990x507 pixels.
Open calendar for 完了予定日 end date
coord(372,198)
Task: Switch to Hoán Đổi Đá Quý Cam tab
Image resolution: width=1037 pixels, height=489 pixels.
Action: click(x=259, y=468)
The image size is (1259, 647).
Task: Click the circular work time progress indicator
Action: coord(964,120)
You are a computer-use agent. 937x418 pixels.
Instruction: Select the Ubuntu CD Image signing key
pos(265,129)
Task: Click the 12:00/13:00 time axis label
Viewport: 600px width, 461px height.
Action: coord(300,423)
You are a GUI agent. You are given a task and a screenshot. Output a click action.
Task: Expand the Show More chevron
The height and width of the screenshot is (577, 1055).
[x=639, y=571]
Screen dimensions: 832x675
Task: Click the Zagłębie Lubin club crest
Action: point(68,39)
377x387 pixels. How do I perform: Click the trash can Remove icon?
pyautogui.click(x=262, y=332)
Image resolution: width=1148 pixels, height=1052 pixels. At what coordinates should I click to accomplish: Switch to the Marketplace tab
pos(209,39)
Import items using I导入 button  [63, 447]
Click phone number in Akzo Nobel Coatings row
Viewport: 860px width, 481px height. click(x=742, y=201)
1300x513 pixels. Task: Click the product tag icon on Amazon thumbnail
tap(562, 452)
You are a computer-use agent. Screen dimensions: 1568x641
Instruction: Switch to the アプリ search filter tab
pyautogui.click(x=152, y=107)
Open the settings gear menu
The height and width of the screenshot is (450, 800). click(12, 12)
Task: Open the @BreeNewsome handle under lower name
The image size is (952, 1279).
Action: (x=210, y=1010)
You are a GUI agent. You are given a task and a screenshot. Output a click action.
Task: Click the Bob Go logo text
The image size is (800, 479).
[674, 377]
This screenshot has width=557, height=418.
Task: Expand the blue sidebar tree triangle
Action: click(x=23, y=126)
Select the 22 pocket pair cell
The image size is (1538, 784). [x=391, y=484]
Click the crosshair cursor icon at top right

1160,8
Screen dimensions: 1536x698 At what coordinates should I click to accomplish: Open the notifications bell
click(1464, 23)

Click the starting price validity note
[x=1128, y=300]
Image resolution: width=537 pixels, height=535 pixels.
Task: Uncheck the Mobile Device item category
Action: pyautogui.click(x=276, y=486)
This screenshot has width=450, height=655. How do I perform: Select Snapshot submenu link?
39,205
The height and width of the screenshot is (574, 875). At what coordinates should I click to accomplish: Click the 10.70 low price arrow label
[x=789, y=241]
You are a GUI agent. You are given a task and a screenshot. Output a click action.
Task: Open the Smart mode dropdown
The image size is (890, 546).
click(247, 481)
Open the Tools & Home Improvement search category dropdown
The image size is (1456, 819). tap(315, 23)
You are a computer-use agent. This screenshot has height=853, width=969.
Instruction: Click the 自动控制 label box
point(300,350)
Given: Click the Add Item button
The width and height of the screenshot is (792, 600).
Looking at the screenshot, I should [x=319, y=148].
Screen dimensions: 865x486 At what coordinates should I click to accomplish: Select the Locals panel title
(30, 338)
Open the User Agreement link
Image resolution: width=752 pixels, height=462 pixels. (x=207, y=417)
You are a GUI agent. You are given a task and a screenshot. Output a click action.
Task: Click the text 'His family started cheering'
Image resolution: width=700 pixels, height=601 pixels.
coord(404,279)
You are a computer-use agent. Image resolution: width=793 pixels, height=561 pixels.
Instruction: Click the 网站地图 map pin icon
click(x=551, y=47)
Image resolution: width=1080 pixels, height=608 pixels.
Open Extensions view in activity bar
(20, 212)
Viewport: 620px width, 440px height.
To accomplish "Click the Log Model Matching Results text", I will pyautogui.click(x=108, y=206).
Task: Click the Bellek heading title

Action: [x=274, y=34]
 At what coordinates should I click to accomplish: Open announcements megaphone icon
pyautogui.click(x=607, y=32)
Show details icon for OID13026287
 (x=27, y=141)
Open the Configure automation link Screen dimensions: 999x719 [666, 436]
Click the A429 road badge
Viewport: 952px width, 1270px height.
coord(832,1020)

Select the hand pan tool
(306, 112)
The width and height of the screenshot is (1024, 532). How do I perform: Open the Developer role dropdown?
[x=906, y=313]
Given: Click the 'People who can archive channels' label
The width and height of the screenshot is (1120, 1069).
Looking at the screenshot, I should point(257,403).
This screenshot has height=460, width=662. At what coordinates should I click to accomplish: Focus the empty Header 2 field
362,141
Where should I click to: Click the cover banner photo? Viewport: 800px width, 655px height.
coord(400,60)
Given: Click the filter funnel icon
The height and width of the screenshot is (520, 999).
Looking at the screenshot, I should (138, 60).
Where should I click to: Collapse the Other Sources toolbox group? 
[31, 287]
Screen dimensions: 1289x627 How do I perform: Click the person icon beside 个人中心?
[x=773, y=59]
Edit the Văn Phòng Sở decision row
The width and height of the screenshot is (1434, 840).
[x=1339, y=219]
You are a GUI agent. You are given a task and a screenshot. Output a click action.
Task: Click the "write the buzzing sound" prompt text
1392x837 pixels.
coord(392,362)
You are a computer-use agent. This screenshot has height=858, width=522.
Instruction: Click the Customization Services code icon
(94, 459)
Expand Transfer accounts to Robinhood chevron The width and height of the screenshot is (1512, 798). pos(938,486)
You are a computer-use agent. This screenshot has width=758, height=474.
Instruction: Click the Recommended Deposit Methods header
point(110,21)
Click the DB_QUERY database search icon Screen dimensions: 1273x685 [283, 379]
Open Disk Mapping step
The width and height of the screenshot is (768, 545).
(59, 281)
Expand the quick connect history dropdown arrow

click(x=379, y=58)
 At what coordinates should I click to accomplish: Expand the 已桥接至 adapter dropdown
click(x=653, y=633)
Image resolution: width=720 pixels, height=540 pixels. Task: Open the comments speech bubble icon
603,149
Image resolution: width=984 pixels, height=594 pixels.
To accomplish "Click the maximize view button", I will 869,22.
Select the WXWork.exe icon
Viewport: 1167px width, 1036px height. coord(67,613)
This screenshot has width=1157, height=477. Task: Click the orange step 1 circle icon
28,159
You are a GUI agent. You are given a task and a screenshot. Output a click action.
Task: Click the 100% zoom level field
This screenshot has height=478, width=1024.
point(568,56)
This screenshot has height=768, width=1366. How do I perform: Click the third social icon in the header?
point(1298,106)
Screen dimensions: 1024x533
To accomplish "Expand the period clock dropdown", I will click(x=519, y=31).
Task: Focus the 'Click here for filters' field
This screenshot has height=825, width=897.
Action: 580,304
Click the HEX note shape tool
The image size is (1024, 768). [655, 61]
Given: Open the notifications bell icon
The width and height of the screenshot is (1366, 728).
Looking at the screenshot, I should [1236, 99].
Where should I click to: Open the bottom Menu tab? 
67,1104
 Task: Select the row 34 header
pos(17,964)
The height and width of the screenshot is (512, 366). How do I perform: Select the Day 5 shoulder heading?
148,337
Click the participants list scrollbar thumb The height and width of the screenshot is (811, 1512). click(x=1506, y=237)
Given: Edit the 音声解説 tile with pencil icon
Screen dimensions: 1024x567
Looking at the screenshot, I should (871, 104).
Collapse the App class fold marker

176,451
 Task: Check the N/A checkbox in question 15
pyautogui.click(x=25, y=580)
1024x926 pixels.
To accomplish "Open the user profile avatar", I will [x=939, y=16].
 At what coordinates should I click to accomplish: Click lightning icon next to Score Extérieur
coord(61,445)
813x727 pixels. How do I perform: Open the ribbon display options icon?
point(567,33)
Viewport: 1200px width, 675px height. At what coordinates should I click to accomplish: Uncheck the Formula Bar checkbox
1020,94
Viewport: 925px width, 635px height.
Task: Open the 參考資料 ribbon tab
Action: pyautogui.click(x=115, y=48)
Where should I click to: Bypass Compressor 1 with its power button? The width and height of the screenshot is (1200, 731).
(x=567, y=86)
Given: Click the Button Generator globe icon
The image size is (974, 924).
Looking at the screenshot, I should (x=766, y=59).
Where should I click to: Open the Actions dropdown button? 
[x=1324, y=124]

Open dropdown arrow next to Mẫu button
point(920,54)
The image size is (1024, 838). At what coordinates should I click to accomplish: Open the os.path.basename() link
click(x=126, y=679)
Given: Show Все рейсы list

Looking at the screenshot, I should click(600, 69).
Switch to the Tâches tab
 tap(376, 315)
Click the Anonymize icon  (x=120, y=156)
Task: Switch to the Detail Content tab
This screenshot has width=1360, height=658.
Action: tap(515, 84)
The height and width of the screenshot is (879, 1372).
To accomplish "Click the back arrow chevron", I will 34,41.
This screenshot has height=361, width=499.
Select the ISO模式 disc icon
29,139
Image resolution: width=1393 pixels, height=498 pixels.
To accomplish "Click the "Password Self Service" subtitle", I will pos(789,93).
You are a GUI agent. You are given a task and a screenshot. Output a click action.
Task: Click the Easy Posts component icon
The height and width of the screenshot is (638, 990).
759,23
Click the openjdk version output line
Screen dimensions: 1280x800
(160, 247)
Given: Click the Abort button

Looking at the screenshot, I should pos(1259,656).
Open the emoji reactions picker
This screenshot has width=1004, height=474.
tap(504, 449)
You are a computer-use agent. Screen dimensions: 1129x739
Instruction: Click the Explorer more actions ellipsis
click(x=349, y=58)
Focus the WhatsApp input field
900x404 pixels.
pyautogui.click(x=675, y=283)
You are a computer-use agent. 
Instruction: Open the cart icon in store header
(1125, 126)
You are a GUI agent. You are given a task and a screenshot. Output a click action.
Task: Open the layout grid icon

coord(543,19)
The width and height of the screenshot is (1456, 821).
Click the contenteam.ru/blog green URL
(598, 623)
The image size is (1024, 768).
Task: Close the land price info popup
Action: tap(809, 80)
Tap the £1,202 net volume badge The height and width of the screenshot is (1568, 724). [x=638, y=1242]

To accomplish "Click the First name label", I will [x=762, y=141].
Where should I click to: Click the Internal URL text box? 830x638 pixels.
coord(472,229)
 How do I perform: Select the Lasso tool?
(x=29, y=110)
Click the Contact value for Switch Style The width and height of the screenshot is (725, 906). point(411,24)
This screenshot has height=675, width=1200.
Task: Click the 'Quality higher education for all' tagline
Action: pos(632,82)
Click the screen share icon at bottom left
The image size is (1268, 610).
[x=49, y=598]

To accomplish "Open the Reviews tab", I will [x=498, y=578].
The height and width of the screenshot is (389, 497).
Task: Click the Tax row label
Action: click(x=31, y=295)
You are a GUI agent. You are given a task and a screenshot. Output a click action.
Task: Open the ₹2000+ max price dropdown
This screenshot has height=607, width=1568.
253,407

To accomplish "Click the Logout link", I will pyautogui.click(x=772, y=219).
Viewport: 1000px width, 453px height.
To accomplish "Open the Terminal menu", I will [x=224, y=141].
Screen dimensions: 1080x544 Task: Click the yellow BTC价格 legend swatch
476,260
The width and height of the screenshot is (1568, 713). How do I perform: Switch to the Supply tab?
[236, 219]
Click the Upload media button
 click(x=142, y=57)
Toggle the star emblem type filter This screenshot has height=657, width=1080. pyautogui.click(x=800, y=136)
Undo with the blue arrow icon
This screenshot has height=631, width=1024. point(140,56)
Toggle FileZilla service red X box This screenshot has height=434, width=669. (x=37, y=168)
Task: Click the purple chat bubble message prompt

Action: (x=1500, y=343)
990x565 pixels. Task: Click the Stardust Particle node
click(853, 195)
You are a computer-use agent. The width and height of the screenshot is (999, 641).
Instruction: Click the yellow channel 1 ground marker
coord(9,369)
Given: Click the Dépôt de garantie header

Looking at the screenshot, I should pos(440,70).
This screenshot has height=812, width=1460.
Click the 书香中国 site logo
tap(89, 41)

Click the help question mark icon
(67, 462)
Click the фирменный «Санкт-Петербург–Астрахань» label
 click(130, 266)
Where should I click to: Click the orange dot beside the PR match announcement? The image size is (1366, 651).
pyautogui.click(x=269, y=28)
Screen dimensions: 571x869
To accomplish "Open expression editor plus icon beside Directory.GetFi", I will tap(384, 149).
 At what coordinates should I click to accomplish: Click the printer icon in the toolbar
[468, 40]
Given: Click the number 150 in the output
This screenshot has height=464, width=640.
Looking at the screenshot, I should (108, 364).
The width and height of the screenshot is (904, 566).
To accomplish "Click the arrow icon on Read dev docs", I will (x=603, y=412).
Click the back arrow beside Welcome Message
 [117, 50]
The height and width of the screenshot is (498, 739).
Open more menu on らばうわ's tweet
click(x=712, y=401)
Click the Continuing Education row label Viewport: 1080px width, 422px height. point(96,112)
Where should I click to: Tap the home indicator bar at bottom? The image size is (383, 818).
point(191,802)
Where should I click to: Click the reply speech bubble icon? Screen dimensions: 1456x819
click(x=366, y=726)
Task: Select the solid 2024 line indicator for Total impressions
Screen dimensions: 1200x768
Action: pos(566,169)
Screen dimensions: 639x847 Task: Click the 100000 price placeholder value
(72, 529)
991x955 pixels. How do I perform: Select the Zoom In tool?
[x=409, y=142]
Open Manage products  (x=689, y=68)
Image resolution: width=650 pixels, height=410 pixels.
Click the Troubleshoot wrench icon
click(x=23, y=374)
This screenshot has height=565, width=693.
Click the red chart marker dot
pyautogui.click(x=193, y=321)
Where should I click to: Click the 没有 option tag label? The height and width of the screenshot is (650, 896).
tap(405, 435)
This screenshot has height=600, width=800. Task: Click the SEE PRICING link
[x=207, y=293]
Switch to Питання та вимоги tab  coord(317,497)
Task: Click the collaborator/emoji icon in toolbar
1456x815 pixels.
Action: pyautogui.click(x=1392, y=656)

TASK ITEM: Reproduce every line of the entries above, unchanged, from the very first one down to and including the line containing "Task: Switch to Hoán Đổi Đá Quý Cam tab".

RESULT OF THIS TASK:
990x507 pixels.
Open calendar for 完了予定日 end date
coord(372,198)
Task: Switch to Hoán Đổi Đá Quý Cam tab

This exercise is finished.